* [Exercise requirements]
Below are the records; locate each line with the word "Task" and copy it.

* [Extracted entries]
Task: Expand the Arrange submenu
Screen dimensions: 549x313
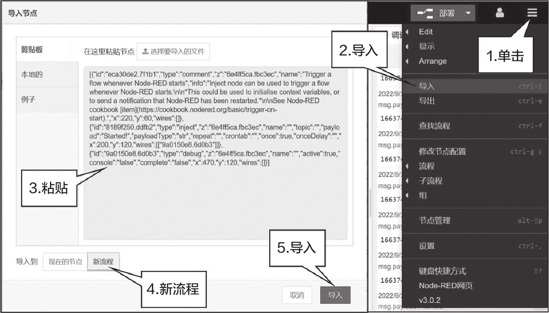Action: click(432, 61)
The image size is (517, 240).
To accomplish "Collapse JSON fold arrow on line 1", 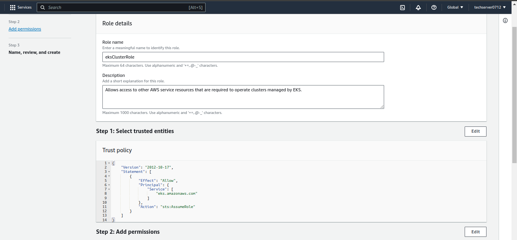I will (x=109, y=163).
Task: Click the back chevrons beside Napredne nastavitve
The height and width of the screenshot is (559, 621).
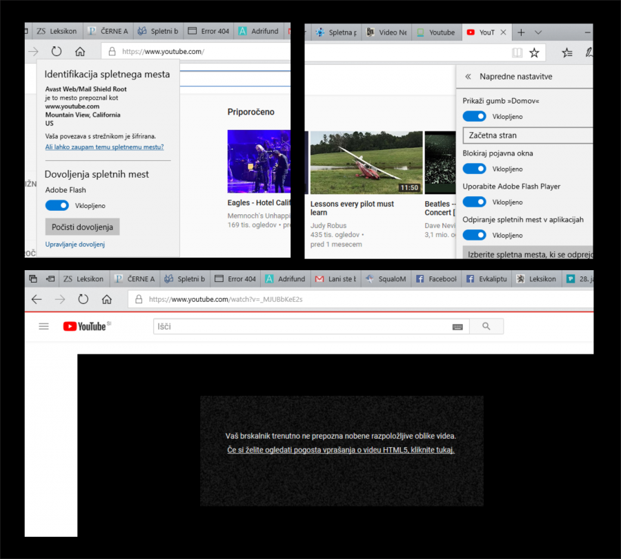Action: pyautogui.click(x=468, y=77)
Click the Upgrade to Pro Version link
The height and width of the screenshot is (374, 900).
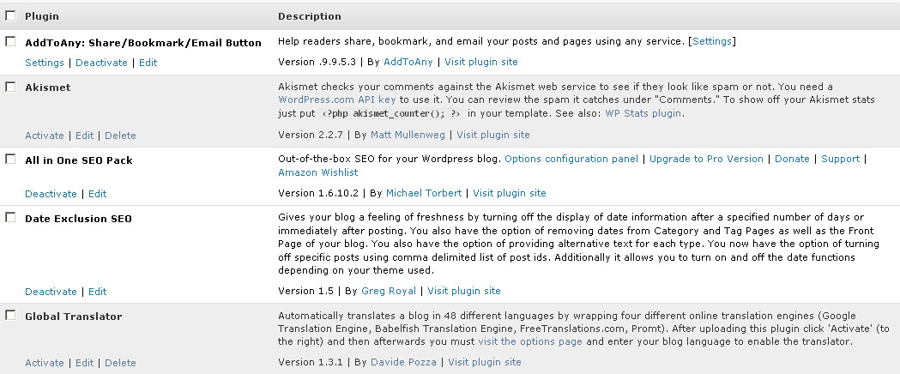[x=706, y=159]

* [Answer box]
Task: Expand the Arrange submenu
Task: Click the back chevrons beside Napredne nastavitve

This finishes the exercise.